The film drew critical response and was selected as the opening film at IFFSA/PIFF Toronto, the Official Selection for Ritz International Film Festival Florida and Official Selection for Seattle South Asian Film Festival.

===Maurh===
Maurh is based on the lives of Jeon and Kishna Maurh, who had risen against the oppression of both the British and zamindars in pre-partition Punjab. Unable to tolerate humiliation of their family, Kishna joins the bandits. When Kishna is executed by the Brits, Jeona takes up arms to fight for his people. Maurh is a tale of revenge, betrayal and valour.

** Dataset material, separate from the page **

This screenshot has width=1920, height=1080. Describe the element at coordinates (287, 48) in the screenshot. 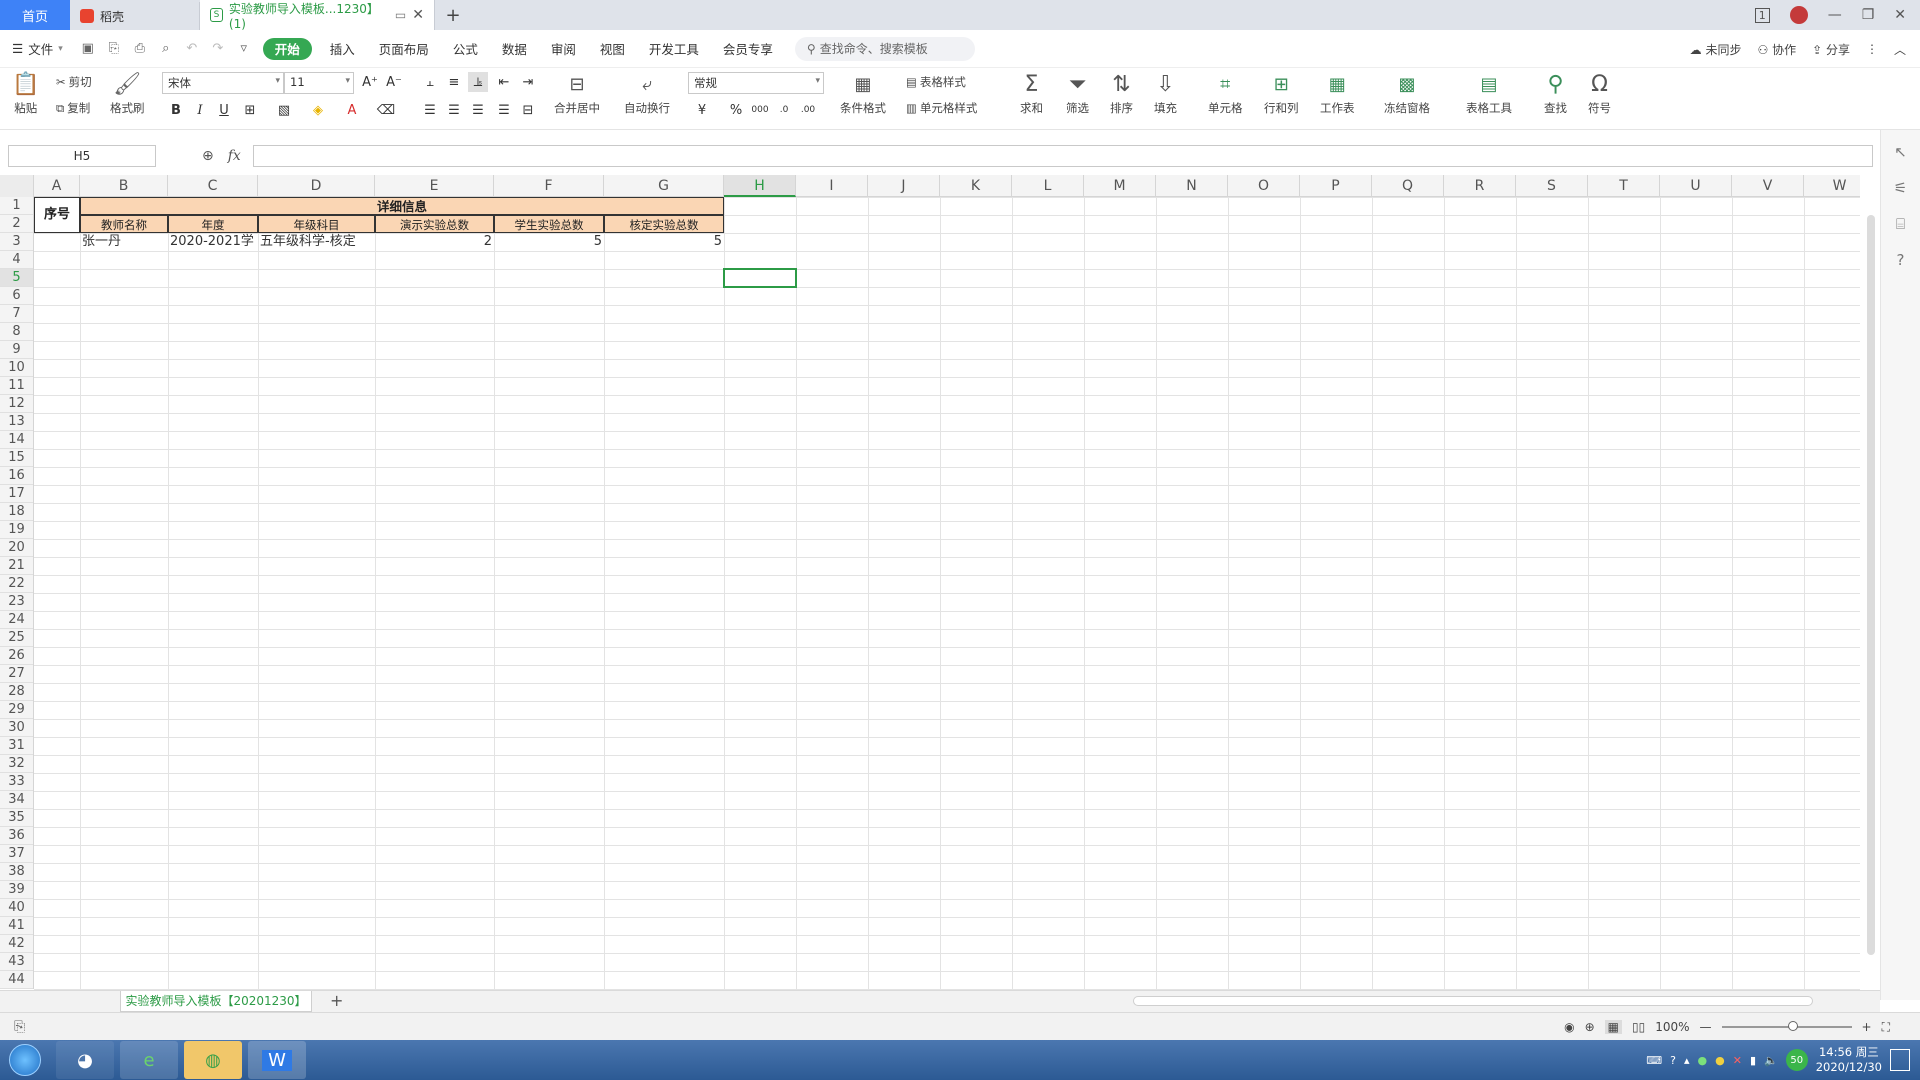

=== Adh Chanani Raat (Crescent Night) ===
The film is based a novel by Gurdial Singh and he writes about character Modan, who just returned from prison after many years and he is trying to rebuild his life. Jatinder Mauhar has played Modan and film is directed by Gurvinder Singh.

=== Saade Aale ===
First look of the film unveiled at Cannes Film Festival on 16 May 2018. Jatinder Mauhar directed the film and stars Deep Sidhu whose previous film Jora 10 Numbaria was critically acclaimed. Saade Aale film is based on Kabbadi and set in rural Punjab. Film is about people's attachment with Kabbadi sport in Punjab.